— «Дамские»? — спросил Егор, желая показать понимание предмета.
— «Деликатес», — ответил небрежно Чекушев. — Животные родятся, а насекомые насекаются, — продолжал он, мечтательно глядя вверх, на столб кружащихся мошек.
— Как же она насекается? — спросил Ванятка, поглядев вслед за Чекушевым вверх.
— А насекается… своим порядком… Видишь, сколько ей? Кипит! Ежели бы люди насекались, куда бы и деть… в три ножа не перерезал бы…
Чекушев продолжительно затянулся и передал окурок Егору. Егор, окинув уважительным взглядом эту драгоценность, сделал несколько затяжек, потом передал Андрону. минуя Давыдку. Андрон зажал окурок в ладонь и, опасливо оглядываясь в сторону Ильича, проворно докурил остальное.
Я прилег в нашей лодкообразной телеге. Устин расстелил в ней войлок и зипун, взятый на случай дождя. Вверху, за ветвями вербы, сверкали кусочки бездонного неба, и видно было плывшее на нем тонкое, вытянутое облачко, белое, как молодой снег. Если повернуть голову, то прежде всего увидишь сизую, зеленую стену войскового леса в тонкой дымке зноя, неподвижную и томную, затем серебряный песок косы и сверкающий кусочек реки. Ниже телеги, в тени, невидный мне Кондрат Чекушев говорит:
— Ты вот скажи что: люди пошли от одной пары? — От одной, — отвечает голос Устина…
— Как же они на островах могли оказаться? Великий окиян — вон какая ширина, а Коломб открыл людей на островах… Как они зашли труда? а?
Следует томительная пауза.
— Может, волшебством каким, — говорит голос, — не знаю, чай…
— Какой он, к черту, волшебник, — дикарь? Без штанов ходит, ногой сморкается… необразованный эскимос!..
Доносится тонкий, раздраженный голос Ильича с косы:
— Вы что же, соловьи маринованные? Забыли, зачем приехали?.. Устин!..
— Сейчас! — отзывается Устин. Но, кажется, никто не шевелится, все продолжают сидеть, лежать, — приятно полениться и поваляться в тени.
Дремота одолевает, — спускаются ниже ветви вербы. Усиливаюсь побороть ее, а сами собой закрываются глаза. Как будто у самого уха свистят кулички, и голос Устина спрашивает:
— А какой ширины Великий окиян? И раздраженно кричит на это Ильич:
— Кому говорят? Дьяволы!
— Си-час!..
— Приехали дело делать и — извольте радоваться — балапцами занялись!..

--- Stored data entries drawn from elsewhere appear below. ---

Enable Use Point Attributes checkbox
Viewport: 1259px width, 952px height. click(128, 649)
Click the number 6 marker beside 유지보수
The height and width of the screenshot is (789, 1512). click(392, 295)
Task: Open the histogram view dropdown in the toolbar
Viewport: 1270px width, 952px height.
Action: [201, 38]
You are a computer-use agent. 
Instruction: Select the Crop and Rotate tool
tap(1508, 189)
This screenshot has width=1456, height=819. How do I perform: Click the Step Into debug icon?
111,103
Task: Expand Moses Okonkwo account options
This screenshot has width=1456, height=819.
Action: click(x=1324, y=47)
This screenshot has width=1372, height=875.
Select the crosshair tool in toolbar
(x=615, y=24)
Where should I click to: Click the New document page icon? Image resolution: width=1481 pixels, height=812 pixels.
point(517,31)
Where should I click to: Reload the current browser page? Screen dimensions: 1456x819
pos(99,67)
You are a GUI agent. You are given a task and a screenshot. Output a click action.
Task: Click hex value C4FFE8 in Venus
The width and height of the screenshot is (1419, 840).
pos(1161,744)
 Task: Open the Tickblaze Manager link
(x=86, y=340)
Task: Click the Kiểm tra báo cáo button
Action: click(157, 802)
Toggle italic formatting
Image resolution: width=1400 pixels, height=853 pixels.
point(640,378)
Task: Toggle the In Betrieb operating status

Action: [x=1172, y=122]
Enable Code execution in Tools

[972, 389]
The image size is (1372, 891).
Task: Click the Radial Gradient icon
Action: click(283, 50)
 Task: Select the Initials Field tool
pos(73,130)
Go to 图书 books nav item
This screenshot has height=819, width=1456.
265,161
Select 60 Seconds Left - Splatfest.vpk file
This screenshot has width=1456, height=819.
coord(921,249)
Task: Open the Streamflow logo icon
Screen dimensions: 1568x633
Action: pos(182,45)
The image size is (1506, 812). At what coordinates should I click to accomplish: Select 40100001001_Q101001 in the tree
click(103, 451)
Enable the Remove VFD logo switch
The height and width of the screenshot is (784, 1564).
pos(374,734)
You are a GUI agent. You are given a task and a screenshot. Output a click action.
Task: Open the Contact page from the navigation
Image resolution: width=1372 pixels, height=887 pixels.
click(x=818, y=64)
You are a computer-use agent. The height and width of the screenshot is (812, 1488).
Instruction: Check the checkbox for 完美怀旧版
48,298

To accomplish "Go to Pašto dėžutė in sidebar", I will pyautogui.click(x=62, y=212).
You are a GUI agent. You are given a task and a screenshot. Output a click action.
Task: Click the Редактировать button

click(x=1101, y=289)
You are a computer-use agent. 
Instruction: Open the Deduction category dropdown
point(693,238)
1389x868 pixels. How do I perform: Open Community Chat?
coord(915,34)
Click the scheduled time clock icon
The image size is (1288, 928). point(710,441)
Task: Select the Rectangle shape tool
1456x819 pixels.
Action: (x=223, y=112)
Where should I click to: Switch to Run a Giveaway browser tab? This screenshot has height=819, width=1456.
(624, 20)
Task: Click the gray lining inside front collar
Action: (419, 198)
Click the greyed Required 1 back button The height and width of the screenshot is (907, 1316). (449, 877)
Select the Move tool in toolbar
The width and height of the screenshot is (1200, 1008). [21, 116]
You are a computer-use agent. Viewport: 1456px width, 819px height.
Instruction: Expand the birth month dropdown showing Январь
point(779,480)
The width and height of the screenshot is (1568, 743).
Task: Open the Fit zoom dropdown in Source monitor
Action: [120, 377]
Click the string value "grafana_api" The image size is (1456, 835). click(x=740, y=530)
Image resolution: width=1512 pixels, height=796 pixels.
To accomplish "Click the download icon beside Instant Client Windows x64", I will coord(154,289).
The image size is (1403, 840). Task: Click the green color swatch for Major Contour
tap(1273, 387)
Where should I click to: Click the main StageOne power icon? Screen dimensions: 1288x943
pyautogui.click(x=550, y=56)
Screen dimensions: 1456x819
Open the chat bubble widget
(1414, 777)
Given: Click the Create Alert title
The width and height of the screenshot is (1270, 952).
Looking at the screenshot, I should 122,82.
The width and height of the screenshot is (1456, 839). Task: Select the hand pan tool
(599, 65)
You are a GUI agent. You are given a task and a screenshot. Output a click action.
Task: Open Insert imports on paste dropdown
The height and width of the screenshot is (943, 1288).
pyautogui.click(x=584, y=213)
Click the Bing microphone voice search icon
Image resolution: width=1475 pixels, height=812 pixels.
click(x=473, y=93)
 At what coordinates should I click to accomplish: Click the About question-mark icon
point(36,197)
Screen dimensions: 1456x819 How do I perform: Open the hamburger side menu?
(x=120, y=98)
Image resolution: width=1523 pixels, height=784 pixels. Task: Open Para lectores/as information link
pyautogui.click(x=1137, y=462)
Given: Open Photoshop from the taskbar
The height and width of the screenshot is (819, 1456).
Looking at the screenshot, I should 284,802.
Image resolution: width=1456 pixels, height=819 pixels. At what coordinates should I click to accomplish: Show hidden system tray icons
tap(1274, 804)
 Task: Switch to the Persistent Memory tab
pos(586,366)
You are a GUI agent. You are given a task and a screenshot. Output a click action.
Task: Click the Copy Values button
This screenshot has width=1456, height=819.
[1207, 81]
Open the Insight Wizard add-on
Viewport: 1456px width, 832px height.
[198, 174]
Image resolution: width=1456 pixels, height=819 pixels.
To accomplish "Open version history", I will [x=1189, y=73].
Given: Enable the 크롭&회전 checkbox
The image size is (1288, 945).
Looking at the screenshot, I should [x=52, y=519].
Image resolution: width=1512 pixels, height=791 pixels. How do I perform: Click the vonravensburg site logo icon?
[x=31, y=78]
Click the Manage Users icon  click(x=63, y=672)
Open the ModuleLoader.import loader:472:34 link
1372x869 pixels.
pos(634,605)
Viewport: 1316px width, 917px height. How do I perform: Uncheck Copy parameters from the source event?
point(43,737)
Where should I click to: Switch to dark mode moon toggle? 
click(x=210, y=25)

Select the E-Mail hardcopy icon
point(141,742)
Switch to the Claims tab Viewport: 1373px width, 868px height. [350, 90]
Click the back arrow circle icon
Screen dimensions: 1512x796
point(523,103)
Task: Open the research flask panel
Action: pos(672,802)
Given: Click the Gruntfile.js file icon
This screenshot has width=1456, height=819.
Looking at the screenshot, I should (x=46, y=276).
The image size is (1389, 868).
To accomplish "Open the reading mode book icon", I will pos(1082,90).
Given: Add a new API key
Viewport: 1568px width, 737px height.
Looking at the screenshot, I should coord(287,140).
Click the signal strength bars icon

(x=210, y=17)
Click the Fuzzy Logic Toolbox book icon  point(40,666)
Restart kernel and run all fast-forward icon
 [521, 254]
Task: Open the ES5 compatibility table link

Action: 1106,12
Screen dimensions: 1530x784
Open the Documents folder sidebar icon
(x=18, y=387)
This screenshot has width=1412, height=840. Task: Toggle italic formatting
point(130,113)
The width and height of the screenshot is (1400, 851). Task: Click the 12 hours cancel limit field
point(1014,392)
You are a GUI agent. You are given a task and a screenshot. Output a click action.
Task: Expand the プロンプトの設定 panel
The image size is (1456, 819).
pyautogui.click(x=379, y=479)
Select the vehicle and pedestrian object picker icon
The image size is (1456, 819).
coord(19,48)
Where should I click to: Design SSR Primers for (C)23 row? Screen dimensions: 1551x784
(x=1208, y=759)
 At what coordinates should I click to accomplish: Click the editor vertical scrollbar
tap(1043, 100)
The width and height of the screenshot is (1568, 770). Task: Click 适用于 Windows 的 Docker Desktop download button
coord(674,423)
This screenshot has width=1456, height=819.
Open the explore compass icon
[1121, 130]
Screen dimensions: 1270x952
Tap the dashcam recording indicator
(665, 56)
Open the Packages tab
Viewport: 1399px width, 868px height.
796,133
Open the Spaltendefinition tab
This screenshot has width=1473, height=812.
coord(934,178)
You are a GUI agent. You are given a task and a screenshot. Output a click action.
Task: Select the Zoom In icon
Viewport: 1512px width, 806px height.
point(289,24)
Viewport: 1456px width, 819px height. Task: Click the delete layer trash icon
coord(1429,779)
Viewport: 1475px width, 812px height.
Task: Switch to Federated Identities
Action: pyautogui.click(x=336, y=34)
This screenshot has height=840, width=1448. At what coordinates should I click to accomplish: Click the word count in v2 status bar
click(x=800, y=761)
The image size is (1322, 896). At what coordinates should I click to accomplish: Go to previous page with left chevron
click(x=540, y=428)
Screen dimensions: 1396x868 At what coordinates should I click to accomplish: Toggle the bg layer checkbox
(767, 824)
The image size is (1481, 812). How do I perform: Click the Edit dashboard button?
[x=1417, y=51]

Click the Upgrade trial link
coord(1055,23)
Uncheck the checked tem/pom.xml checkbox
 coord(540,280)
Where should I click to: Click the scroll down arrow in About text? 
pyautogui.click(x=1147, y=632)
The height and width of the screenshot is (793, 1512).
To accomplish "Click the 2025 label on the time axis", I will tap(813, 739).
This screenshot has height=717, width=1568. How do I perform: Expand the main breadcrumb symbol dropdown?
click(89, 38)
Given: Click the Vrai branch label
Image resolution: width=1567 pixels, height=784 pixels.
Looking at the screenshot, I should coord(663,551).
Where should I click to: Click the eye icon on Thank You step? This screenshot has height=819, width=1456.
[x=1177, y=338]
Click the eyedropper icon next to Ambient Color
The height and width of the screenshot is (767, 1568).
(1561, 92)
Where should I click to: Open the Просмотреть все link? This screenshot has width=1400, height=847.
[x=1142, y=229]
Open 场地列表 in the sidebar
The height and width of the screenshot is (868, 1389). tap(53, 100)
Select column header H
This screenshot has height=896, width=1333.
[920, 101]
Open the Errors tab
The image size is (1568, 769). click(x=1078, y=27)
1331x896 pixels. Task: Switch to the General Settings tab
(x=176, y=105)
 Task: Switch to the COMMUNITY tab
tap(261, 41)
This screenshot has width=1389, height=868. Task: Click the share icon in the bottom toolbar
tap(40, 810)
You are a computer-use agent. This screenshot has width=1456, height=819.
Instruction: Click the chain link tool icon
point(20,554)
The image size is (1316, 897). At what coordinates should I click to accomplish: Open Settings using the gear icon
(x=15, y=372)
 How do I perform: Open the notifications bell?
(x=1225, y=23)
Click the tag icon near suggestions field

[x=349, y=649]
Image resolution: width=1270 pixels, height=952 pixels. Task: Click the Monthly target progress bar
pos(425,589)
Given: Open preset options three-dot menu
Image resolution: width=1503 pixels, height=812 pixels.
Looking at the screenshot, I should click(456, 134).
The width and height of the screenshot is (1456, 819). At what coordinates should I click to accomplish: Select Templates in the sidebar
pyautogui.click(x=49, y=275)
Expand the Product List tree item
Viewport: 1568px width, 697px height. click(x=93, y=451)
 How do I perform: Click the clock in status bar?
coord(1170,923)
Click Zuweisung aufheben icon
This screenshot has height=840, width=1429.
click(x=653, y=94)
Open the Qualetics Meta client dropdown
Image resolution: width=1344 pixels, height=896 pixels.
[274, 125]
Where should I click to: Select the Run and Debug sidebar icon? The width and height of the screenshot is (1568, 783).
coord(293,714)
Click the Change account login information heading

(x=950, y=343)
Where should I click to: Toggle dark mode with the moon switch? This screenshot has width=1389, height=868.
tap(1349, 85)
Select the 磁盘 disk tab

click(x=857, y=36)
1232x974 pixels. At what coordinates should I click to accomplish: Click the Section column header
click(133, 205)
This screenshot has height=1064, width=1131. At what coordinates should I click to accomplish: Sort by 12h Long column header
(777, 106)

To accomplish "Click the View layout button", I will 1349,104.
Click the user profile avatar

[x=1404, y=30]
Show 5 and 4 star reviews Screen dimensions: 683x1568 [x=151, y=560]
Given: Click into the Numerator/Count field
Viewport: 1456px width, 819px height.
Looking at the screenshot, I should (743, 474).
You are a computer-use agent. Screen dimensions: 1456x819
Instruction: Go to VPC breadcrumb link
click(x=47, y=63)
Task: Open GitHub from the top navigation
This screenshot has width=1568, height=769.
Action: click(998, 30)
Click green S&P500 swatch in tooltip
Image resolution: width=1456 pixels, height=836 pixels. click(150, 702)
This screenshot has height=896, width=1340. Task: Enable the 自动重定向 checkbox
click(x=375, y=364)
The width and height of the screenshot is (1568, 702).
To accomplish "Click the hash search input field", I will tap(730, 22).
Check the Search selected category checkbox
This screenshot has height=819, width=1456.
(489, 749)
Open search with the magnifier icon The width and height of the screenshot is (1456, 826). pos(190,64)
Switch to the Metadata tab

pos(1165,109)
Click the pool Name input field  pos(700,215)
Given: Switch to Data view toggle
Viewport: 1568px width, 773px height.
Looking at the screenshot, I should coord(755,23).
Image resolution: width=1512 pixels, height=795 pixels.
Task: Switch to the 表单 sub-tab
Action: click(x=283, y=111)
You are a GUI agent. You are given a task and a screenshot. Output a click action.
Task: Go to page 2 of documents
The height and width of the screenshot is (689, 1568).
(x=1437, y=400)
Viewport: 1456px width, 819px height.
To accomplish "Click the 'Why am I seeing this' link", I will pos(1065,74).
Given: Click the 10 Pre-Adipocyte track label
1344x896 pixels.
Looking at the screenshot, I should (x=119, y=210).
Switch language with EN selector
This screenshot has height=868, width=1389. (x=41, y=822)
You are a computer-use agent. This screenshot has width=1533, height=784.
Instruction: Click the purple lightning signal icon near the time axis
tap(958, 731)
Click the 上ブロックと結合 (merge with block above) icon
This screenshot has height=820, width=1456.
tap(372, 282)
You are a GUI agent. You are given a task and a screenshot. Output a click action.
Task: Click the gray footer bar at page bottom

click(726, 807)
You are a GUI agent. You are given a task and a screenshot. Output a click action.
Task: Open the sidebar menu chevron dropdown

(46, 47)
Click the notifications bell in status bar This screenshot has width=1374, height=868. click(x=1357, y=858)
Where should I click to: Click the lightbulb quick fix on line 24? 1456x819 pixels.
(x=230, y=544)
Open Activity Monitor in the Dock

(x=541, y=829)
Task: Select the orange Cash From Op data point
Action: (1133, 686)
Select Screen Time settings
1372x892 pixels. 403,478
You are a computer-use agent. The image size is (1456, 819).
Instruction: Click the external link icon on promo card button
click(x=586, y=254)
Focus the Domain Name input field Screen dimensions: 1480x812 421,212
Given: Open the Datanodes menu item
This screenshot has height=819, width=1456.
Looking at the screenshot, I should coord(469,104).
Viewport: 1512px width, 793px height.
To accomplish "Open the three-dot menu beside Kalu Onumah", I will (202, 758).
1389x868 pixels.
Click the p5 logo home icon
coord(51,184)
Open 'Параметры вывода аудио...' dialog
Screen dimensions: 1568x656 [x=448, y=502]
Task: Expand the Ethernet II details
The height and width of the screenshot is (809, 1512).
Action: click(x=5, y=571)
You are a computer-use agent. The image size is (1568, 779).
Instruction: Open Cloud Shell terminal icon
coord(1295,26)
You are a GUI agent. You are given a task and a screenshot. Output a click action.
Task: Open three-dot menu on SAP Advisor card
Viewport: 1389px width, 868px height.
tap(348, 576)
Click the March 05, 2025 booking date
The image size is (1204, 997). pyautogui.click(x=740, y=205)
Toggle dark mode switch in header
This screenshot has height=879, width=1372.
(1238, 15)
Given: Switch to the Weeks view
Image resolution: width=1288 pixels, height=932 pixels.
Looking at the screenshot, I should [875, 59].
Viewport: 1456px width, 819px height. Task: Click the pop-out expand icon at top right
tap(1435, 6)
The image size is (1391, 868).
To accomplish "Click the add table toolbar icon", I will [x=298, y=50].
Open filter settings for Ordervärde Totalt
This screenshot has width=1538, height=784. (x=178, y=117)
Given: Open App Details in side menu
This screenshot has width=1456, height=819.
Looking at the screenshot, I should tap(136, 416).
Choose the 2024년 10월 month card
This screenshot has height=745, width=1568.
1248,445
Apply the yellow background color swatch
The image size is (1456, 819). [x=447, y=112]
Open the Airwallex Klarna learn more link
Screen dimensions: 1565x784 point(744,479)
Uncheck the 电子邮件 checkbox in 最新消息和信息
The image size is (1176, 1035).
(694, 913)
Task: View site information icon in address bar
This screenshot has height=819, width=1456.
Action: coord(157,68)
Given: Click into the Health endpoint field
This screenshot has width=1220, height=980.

Кажется, зашевелились рыбалки. Открываю глаза. Стоит Устин, скребет голову, меланхолическим взглядом смотрит на реку.
— Наумка, гляди тут, кабы лошади провьянт не осторновали. Никуда не бегай! — строго говорит Устин.
Наумка, семилетний мальчуган с лишаем на лице, хлопает кнутом.
Лениво подымаются казаки, снимают шаровары с лампасами, цветные рубахи. Надевают старое. А Давыдка и совсем ничего не надевает. На солнце блестит его белое тело, резко отделяясь от загара шеи и рук.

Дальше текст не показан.